■ **TEXT EXTRACT**:
-- BEGIN --

DP: Is nuclear weapon delivery possible?

Von Hippel: People are skeptical about a starting-level country [like North Korea] having a weapon [small and light enough for a warhead].

DP: What's the next step for the United Nations, whose new Secretary-General is South Korea's foreign minister Ban Ki-Moon?

Von Hippel: The U.N. Security Council will get involved. The countries that were reluctant will ... crank up the pressure more, Japan in particular with their new prime minister. China might put more pressure to some degree.

DP: What is the future of nuclear nonproliferation?

Danspeckgruber: In earlier years, to be capable of detonating a nuclear device, it was supposed that you had to have a very developed and sophisticated scientific industrial base. Then came 1998, out of the blue first India and then Pakistan made two detonations. [North Korea] could then offer their help to others who we really don't want to get it. North Korea will not be able to do much harm itself, but by offering technology to others.

Japan may in the future be much more likely to contemplate the capability of having nuclear weapons, meaning Japan could say, "We will get ready to have them." Japan has the technological sophistication and instruments to develop nuclear weapons within weeks.

-- END --

■ **SOURCE DATA**:
-- BEGIN --

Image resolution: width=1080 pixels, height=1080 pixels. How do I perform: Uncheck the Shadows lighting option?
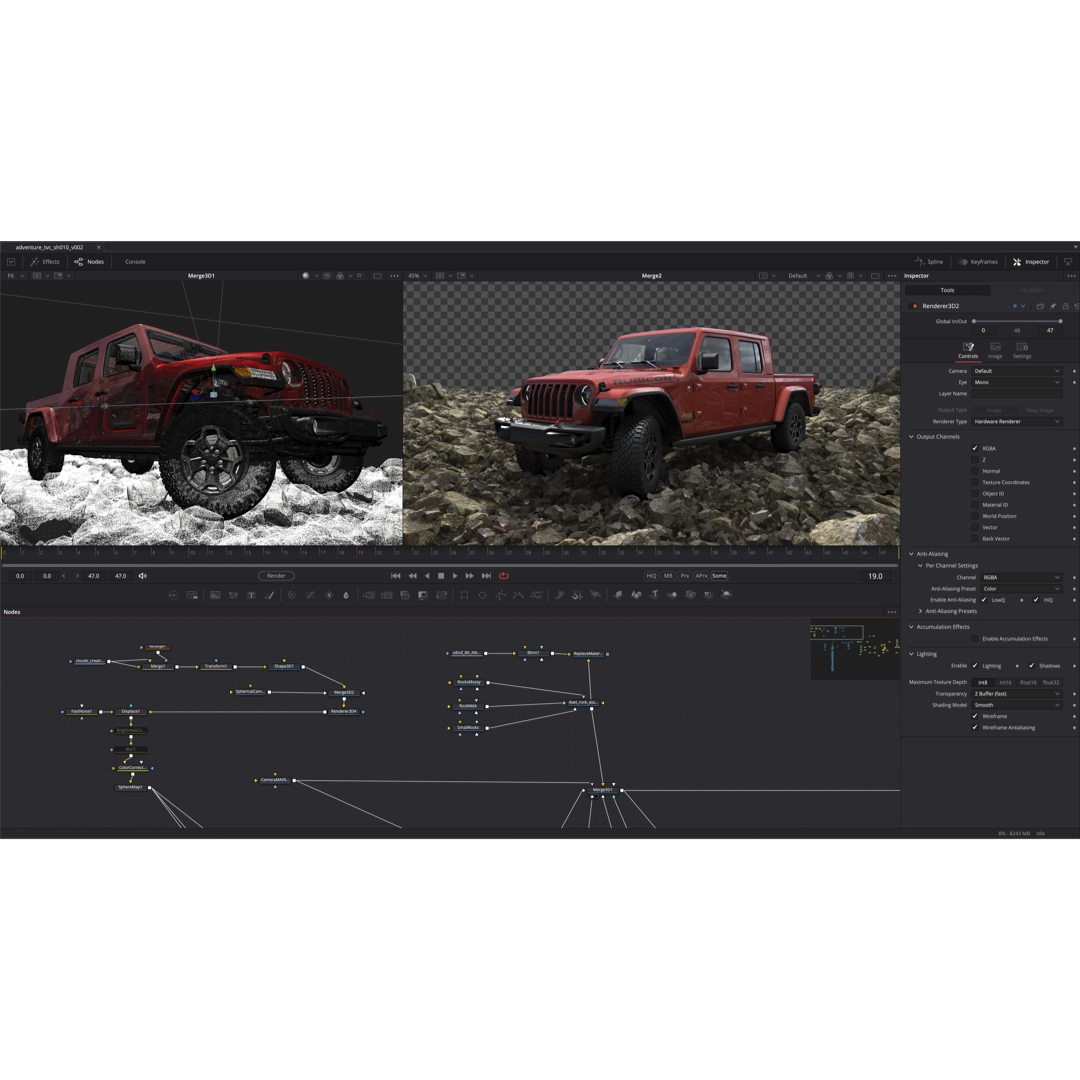[1032, 666]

-- END --

■ **TO DO**: Could you resume the interview on North Korea and nuclear nonproliferation, picking up right after its final line?

■ **REPLY**:
Von Hippel: My main concern is what the reaction in Japan will be. Will they feel they have to reconsider their status as a nonnuclear weapon state? And if that were to happen, what would South Korea do? I'm worried about a regional domino effect.

DP: What are the implications for Iranian nuclear acquisition?

Von Hippel: Iran has been enjoying the [North Korean] company. It has somewhat more impunity from the fact that there are two of them.

Danspeckgruber: That the U.S. did not manage to avoid this detonation has potentially very somber ramifications for the next member of the 'Axis of Evil' who tries to attempt anything. For example, if Iranians obtain nuclear weapons and do a similar thing to what North Korea has done, then it will be more difficult to control them.

Einhorn: If the international community does not react strongly to the North Korean test, then Iran and perhaps others later will feel they can move down the nuclear path with impunity.

DP: Does this test mean that the world is on the brink of nuclear war?

Von Hippel: It's another finger on the trigger. North Korea is a country which is desperate and isolated [but it likely lacks the means to deliver a nuclear weapon].

Friedberg: I wouldn't say that we are at all on the brink of nuclear war when we're not even clear what North Korea's capabilities are.

DP: Is disarmament a true possibility for North Korea?

Friedberg: I don't think they would do it voluntarily. To accept a written pledge in which disarmament was required would be after a combination of pressure from South Korea, China, Japan and the U.S., along with the promise of economic assistance. However, it is not realistic.